Israeli Court Upholds Mother's Ownership After Daughter Renounces Inheritance
A Jerusalem Family Court recently ruled against a daughter's attempt to retract her renunciation of her late father's inheritance, leaving the property with her mother. In 2018, the daughter, then 27, relinquished her half-share of the family apartment to her mother at the latter's request, who described the act as a "formal, insignificant procedure" and assured the daughter she would inherit from both parents eventually. Five years later, the daughter sought to cancel the waiver, claiming she was not fully informed of its irreversible consequences. Judge Eran Avital rejected her appeal, noting she signed the affidavit voluntarily and with legal counsel present, and found no evidence of deception. The mother did not promise the daughter any inheritance in exchange, and the court emphasized that parents have full discretion over their estate distribution. The daughter’s claim came too late, after the estate was settled and the property registered in the mother’s name. The daughter was ordered to pay 15,000 shekels in legal costs. The ruling highlights the high burden for reversing inheritance waivers and the finality of such decisions.

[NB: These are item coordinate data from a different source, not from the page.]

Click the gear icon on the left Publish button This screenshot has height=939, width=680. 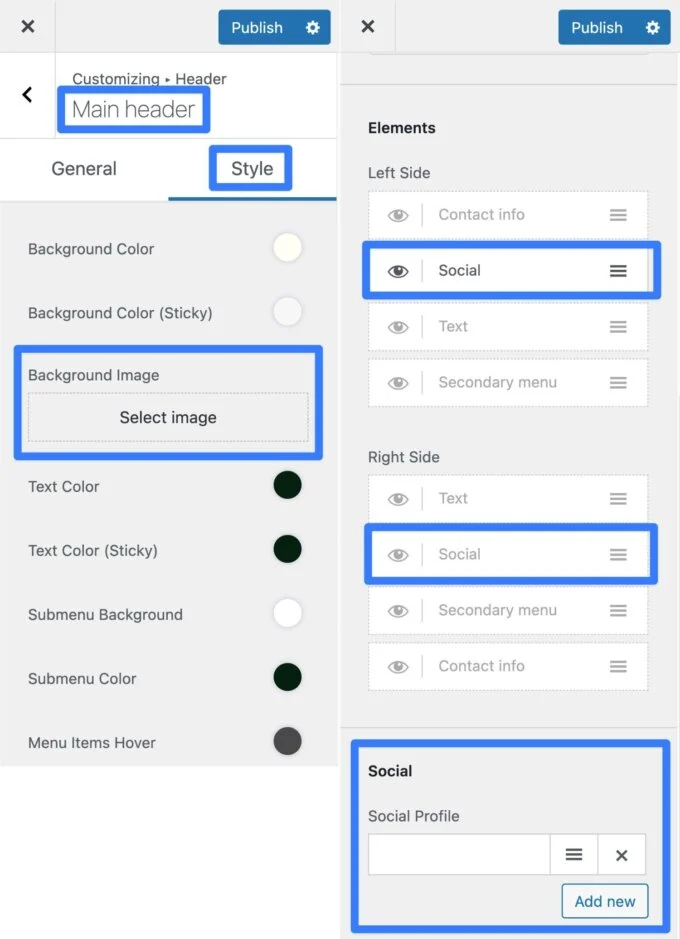click(312, 28)
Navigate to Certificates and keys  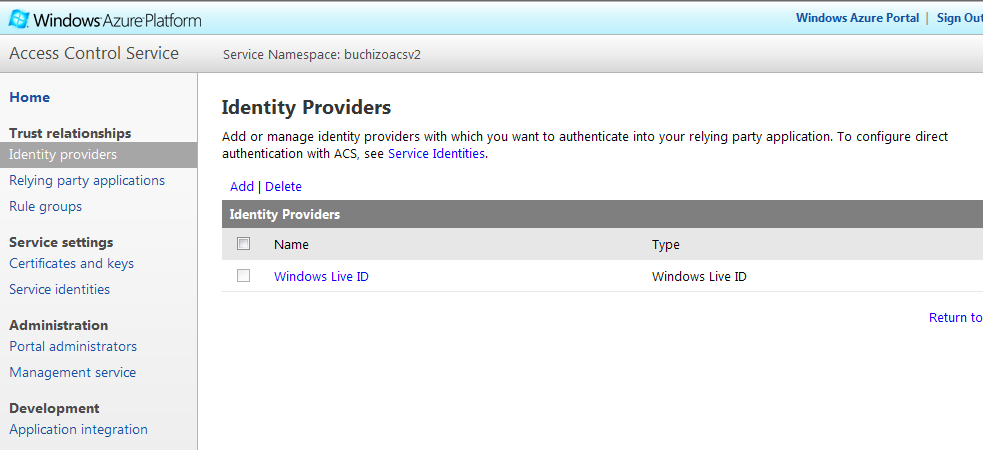pyautogui.click(x=71, y=264)
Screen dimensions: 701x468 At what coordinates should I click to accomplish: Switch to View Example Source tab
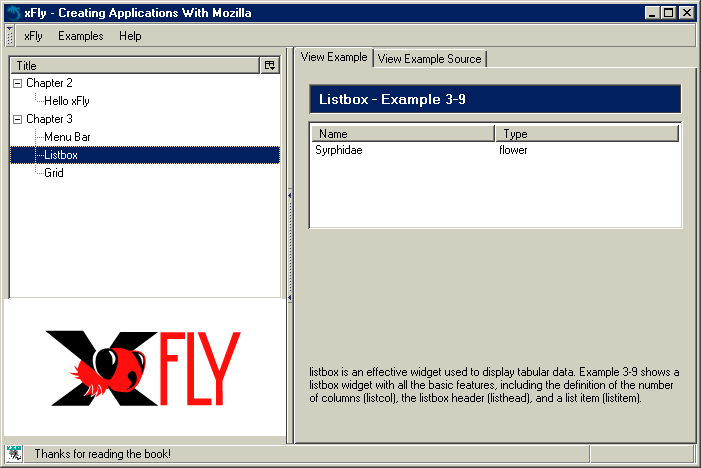tap(429, 59)
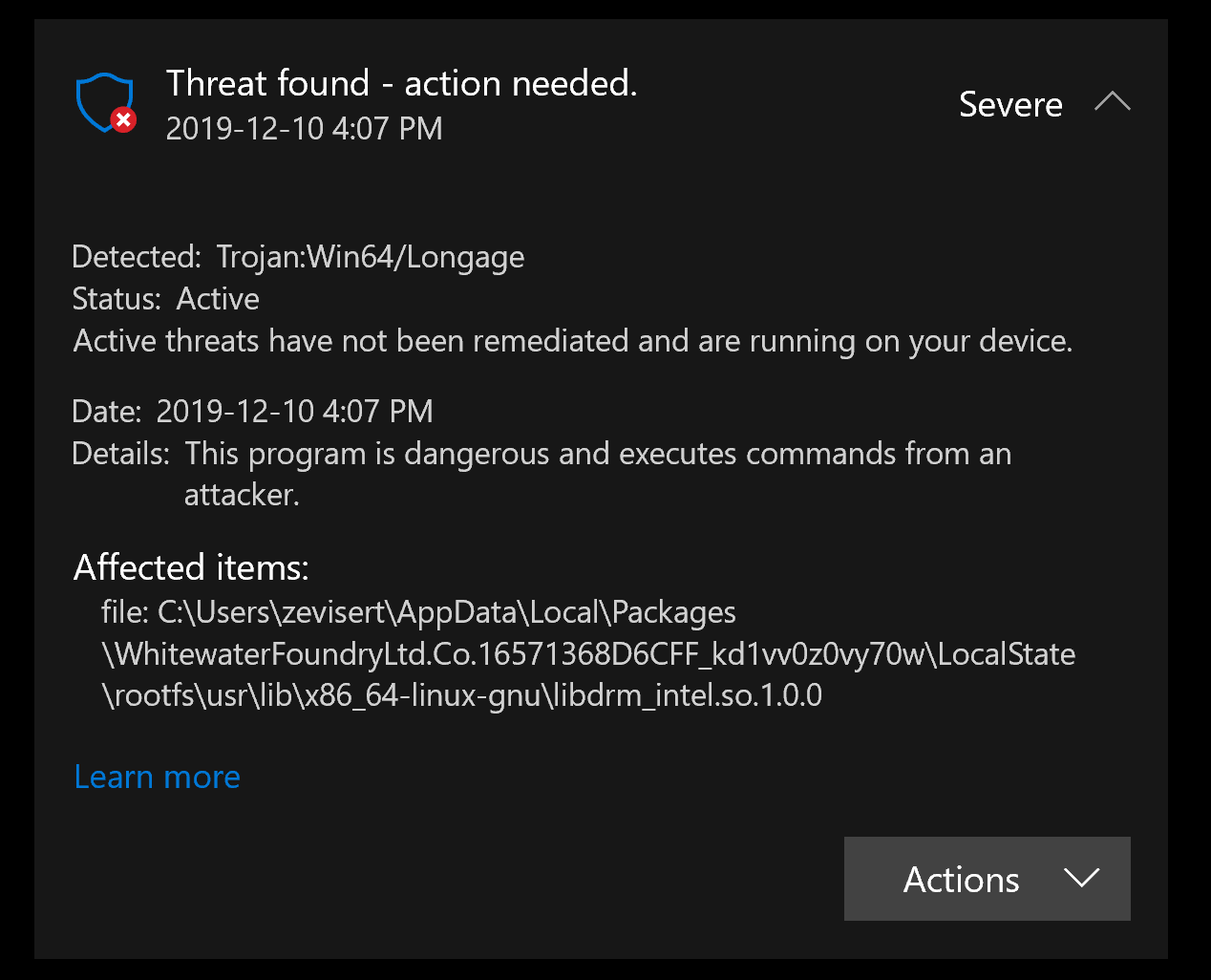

In a separate case, a Tel Aviv property classification dispute was partially resolved in favor of the "Heseg" Foundation, which supports lone soldiers. The foundation challenged a municipal decision classifying its historic building on Rothschild Boulevard as commercial, resulting in a 540,000 shekel annual property tax. The building, formerly the Russian embassy, includes offices and a basement used as a club for soldiers with residential features. The municipal appeals committee reclassified the basement as residential, reducing the tax to 310,000 shekels annually, saving 230,000 shekels. The decision affirmed that property tax classification must reflect actual use, not just general building features.
Additionally, Israel's Supreme Court approved Israel Railways' right to enforce bank guarantees totaling nearly 50 million shekels from a Spanish company involved in a rail electrification project. The court dismissed the company's claim that the contract termination was unlawful and that the guarantees were conditional. The ruling underscored the autonomous nature of such guarantees, which can be executed independently of the underlying contract dispute unless fraud or exceptional circumstances are proven. The company was ordered to pay 15,000 shekels in legal fees.